Новая книга лауреата премии «Ясная Поляна». Несколько семей – с разными корнями, с несхожим, но непростым прошлым. На протяжении многих лет сближает этих очень различных людей только одно: они читают одну книгу – «Сагу о Форсайтах» Джона Голсуорси. Но каждый находит в ней своё. Переживания буржуазной викторианской Англии оказываются до странности близки советским людям, а мысль семейная, которая наполняет и держит всё повествование Елены Катишонок, находит в этой эпопее множество завязок и решений. Здесь нет отрицательных персонажей – каждый по-своему стремится к счастью, хочет зажечь свет в собственном окне – но годы пролетают слишком быстро и зачастую остаются так и не наполненными теплом, уютом, взаимопониманием, без которых немыслимо человеческое счастье. Винить, кроме разве что себя, в конечном счёте оказывается некого. Но могло ли всё сложиться иначе?
ЛИТЕРАТУРОВЕДЕНИЕ
Максим Шраер. Бунин и Набоков. История соперничества. – М.: Альпина нон-фикшн, 2014. – 222 с. – 1500 экз.

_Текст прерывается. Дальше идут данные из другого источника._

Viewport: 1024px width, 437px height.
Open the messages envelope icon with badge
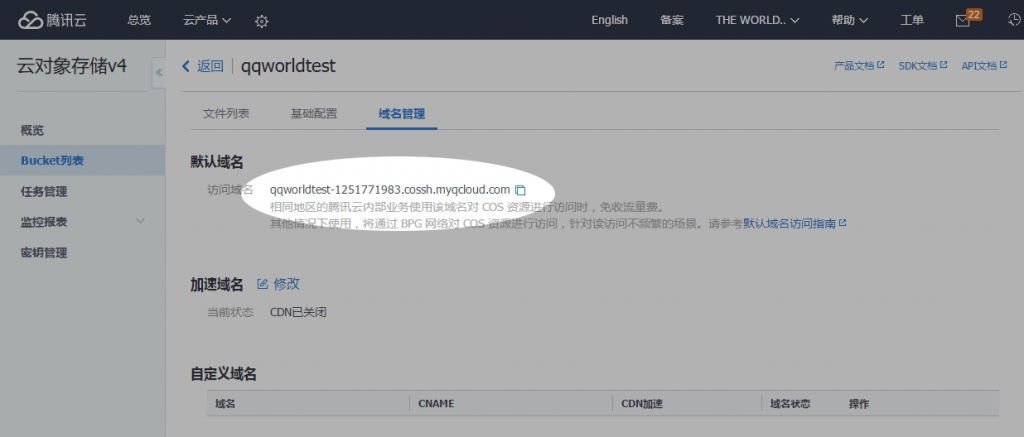963,21
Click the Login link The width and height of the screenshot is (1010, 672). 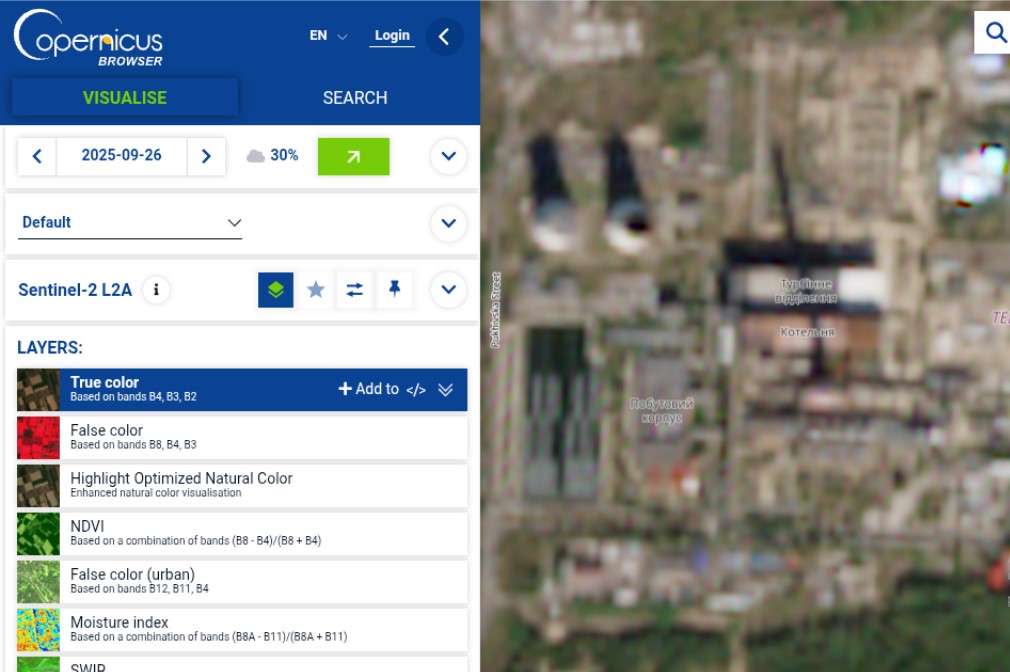pyautogui.click(x=392, y=36)
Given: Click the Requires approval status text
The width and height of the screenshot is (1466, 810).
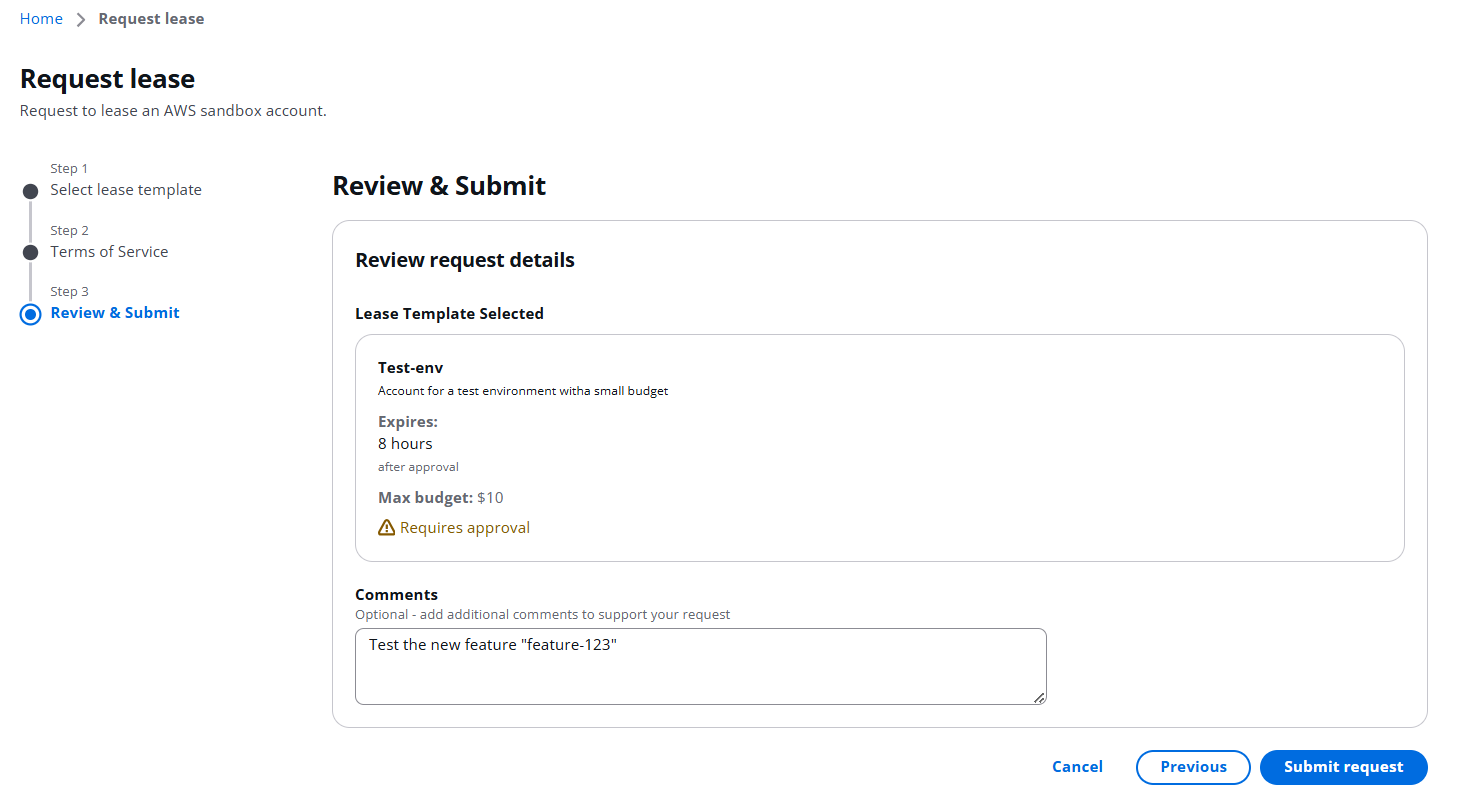Looking at the screenshot, I should pos(465,528).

Они были из разных поколений. Иван Бунин годился Владимиру Набокову в отцы (и был в товарищеских отношениях с его отцом). Набоков относился к Бунину как к учителю, мэтру; их переписка началась за десятилетие до того, как молодой писатель стал известен и знаменит. Но всё меняется – и в случае с двумя литературными гигантами русской эмиграции изменилось драматически. Стилистически близкий Бунину (учившийся писательскому мастерству у Бунина!) автор разошёлся с ним мировоззренчески, вызывая недовольство, ревность, боль и соперничество, в результате которого появились новые – и отличные – произведения. В книге Максима Шраера эта трудная стезя прослежена, насколько это сейчас возможно, пошагово, с обширным привлечением воспоминаний и переписки, в том числе прежде не публиковавшейся. Борьба самолюбий, упрёки во лжи и старание преуменьшить масштаб – здесь было всё это, но не было отрицания: и Бунин, и Набоков знали цену друг другу.